Organisation(s): VTT Building Technology (Finland)
In construction process modelling research the construction activities have typically been described as activities, material and information flows between the activities, actors performing the activities etc. A number of such construction process (or activity) models have been defined using formalised modelling methods such as IDEF0 [Sanvido et al. 1990, Karhu et al. 1997]. The limited scope (based on national or company specific practises) of most of the published models and the border conditions imposed by the modelling methodology used, restricts the applicability of these models as generic reference models, and consequently their application into practice in contexts other than the one in which they were originally developed. On the other hand, the multi-disciplinary nature of construction projects, the increasing complexity of project organisation, as well as the technology push from concurrent engineering and information technology developments, call for new approaches for construction process planning and management. The challenge for the development of new approaches is to provide models and (computer) tools to support model-based construction process planning and management where the process components, their relationships and constraints can be modelled and validated as a virtual construction project before its realisation. It is a bit of a paradox that the industry today uses quite sophisticated IT-tools for the design and analysis of its products (CAD-systems, structural analysis) whereas the tools for analysis and planning of its fundamental working procedures are often on the level of flapboards and word processors.
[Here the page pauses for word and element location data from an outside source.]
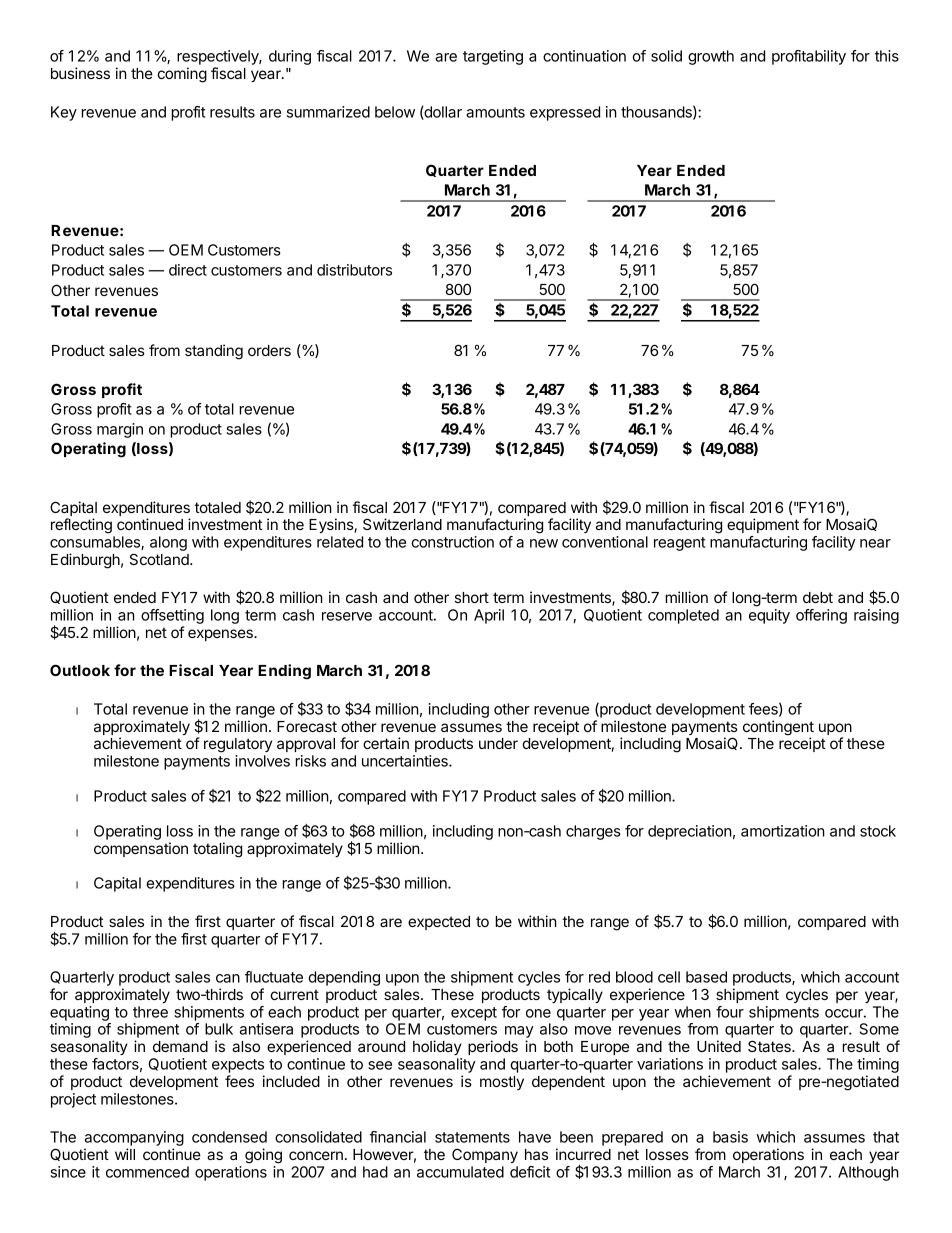  Describe the element at coordinates (402, 524) in the document. I see `Switzerland` at that location.
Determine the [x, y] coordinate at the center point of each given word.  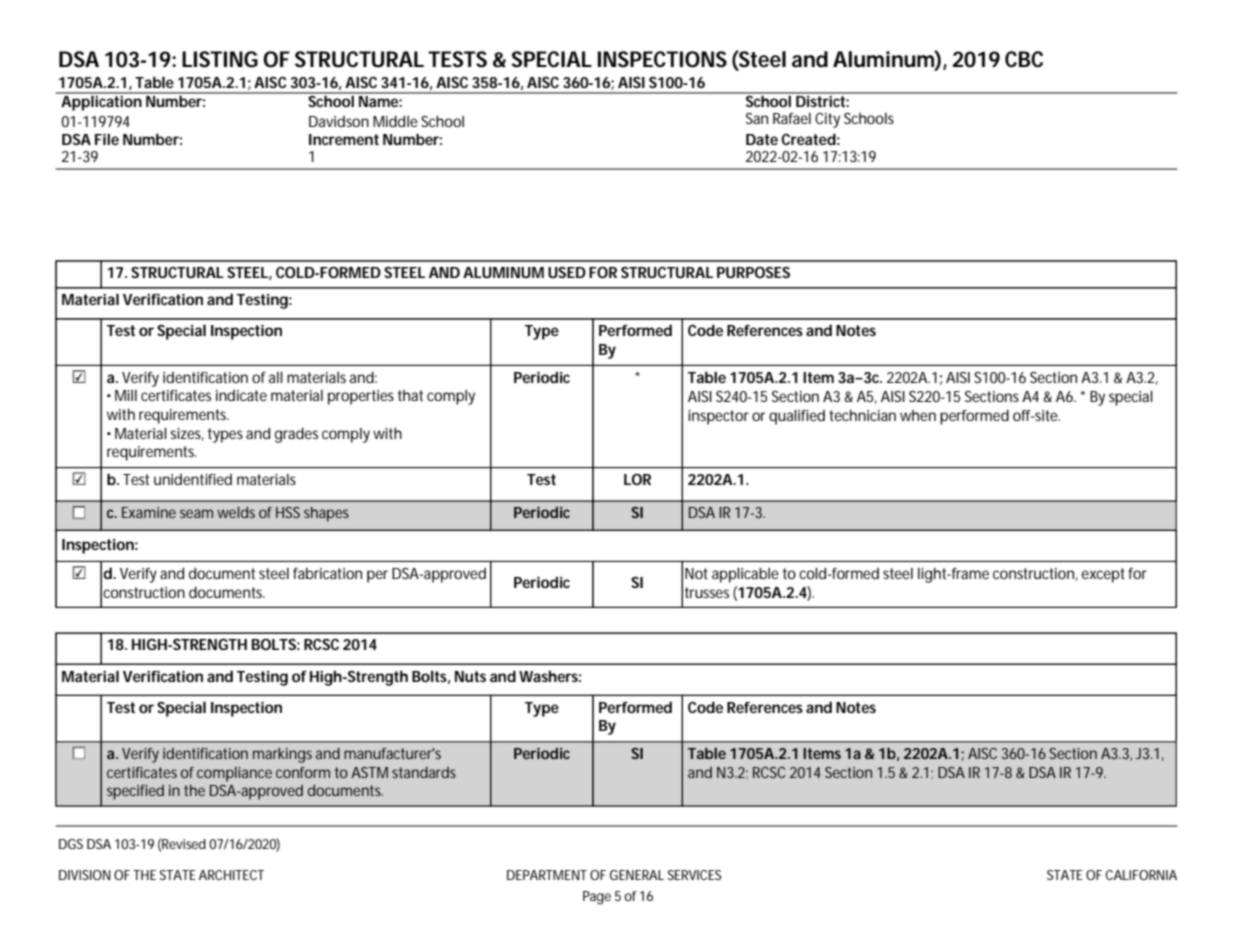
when [918, 415]
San [757, 118]
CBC [1024, 59]
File [107, 139]
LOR [637, 479]
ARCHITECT [231, 875]
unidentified [193, 479]
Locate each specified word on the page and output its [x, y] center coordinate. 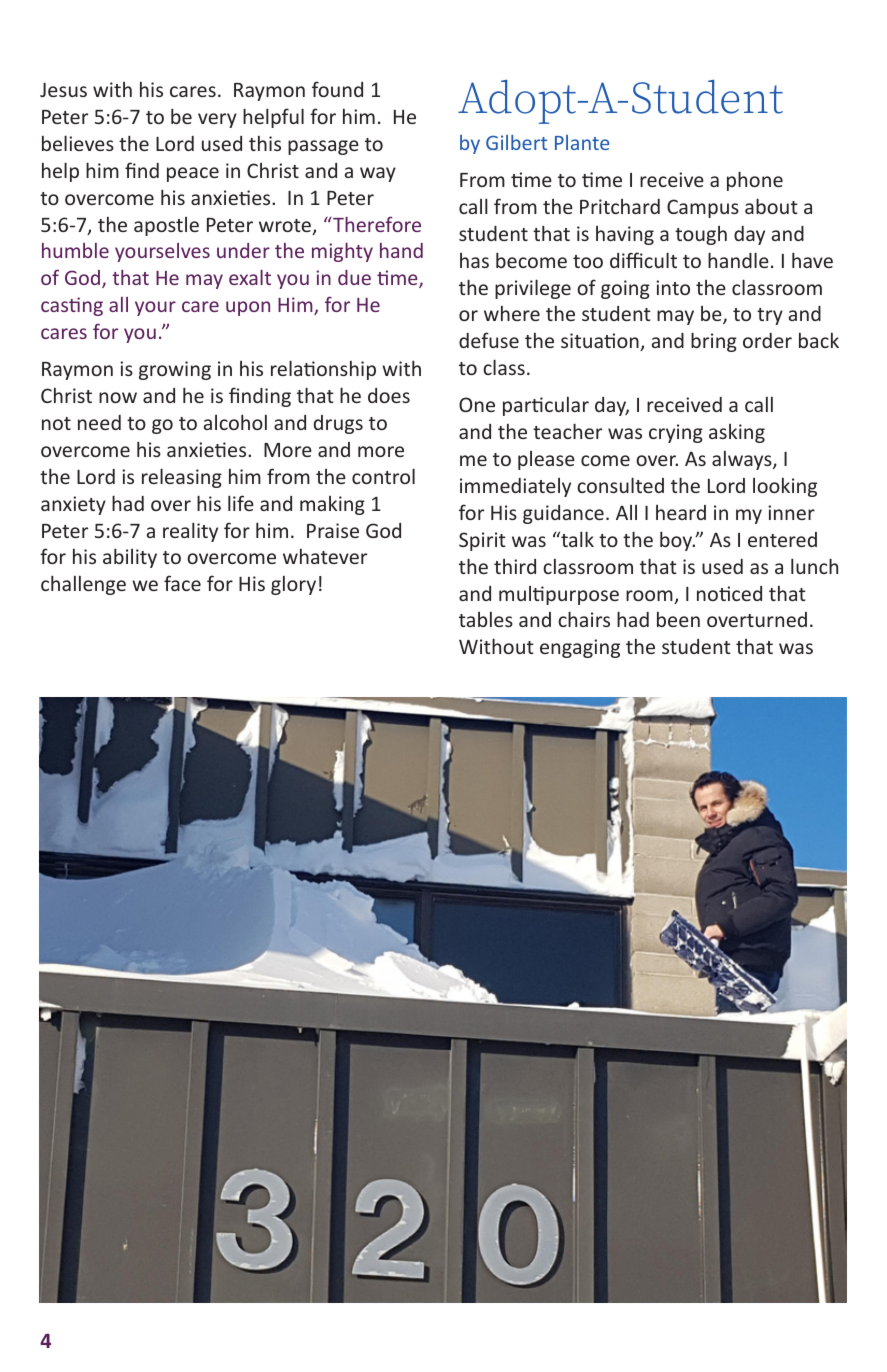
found [337, 89]
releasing [182, 478]
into [673, 287]
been [678, 619]
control [383, 476]
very [217, 120]
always [743, 460]
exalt [250, 277]
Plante [582, 142]
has [474, 260]
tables [486, 619]
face [182, 583]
Computer integrated construction (CIC) is vision shared by many researchers and practitioners for the development of the construction industry. This vision focuses, in addition to computer support for individual information management tasks, on using IT technologies for information exchange and sharing within construction projects (i.e. product modelling, Internet). Data modelling has, since the mid 1980s, been regarded as a main technology to achieve computer integrated construction (CIC). Research has been done for combining product data models with process models, for instance a product data model of a precast concrete facade [Karhu 1997]. Most research and standardisation efforts (i.e., STEP and IAI) have been directed towards the development of product data models, which should facilitate the exchange and sharing of information. A process centred view, which would study the information flow and other organisational attributes, has so far not received proper attention. Particularly recently, when many new communication and collaboration technologies have been developed, we miss a clear understanding of the construction process, in particular in terms of how IT is used and could be used to support the overall life-cycle process, from inception to demolition. Models, tools and case studies, are needed for the appraisal of costs and benefits of IT in construction.